Healthy People 2030 is a set of goals set forth by the Department of Health and Human Services. Note: Goals are indicated as blue line on Detailed Trend Graphs.

What Are The Signs And Symptoms Of Breast Cancer

There are many different signs and symptoms of breast cancer, so regularly checking your breasts for anything different or new is important.

The earlier breast cancer is diagnosed, the better the chance of successful treatment. Getting to know what your breasts look and feel like normally means its easier to spot any unusual changes and check them with your doctor. Common breast cancer signs and symptoms include:

  • A lump or swelling in the breast, upper chest or armpit. You might feel the lump, but not see it.
  • Changes in the size or shape of the breast
  • A change in skin texture i.e. puckering or dimpling of the skin
  • A change in the colour of the breast the breast may look red or inflamed
  • Rash, crusting or changes to the nipple
  • Any unusual discharge from either nipple

Almost half of women in the UK do not check their breasts regularly for potential signs of breast cancer.

According to a YouGov survey commissioned by Breast Cancer Now, one in 10 women have never checked their breasts for new or unusual changes. Meanwhile, a fifth of women check their breasts once every six months or less, while 13% do this once a year or less.

Asked what stops or prevents them from checking their breasts more regularly, almost half of women said they forget.

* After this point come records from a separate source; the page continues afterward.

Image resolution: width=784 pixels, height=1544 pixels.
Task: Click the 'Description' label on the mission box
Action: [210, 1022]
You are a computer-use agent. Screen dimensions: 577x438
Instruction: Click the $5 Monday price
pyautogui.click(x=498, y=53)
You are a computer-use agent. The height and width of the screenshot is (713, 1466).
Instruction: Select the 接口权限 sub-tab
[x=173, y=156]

This is concerning when most cases of the disease are detected because women have spotted new or unusual changes to their breasts.

Some factors are outside our control, including:

Read Also: How Serious Is Stage 3 Breast Cancer

Also Check: Hormone Receptor Positive Metastatic Breast Cancer

Fact : The Role Of Delayed Childbearing Relative To Breast Cancer Risk Was An Early Epidemiological Insight

Professor Brian MacMahon, MD , former head of the Department of Epidemiology at the Harvard School of Public Health, has been honored as the founder of modern epidemiology . He led a team of investigators, whose seminal Western work was published in 1970. After reviewing data from seven areas of the world, this research team concluded that delayed childbirth increased the subsequent risk of breast cancer: Women having their first child when aged under 18 years had only about one-third the breast cancer risk of those whose first birth is delayed until the age of 35 years or more .

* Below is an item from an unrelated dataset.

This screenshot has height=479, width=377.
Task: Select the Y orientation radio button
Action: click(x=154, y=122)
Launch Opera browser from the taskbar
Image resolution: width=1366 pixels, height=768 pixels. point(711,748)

These same researchers subsequently confirmed that a delay in having a first baby did increase the risk of breast cancer. In fact, a woman’s relative risk of breast cancer increased by 3.5 percent for every year of delay in age at first birth .

Breast Cancer Survivor Shares Scary Symptom That Led To Diagnosis At 22 Years Old: It Was Awful

Honoring breast cancer warriors

A 26-year-old breast cancer survivor is reminding young people that its never too early to get checked in honor of Breast Cancer Awareness Month.

Lindsey Finkelstein, a blogger and small business owner from Montreal, was diagnosed with ductal carcinoma one of the most common forms of breast cancer on Oct. 7, 2016, when she had just turned 22.

In January 2016, just ten months prior to the life-changing diagnosis, Finkelstein recalled that she began experiencing pain in her right breast and felt a little bit of a lump.

I really didnt think anything of it, she told In The Know. I touched it once, maybe twice, and then I kind of forgot about it.

View this post on Instagram

A post shared by Lindsey Hope on Mar 1, 2018 at 4:52pm PST

A few months later in August, Finkelstein, who was entering her fourth year at McGill University at the time, says she began waking up with what she thought were nosebleed stains streaked across her sheets. Only weeks later did she realize that the stains were actually the result of nipple discharge, one of the more common symptoms of breast cancer.

If you experience any of these symptoms, contact your physician ASAP.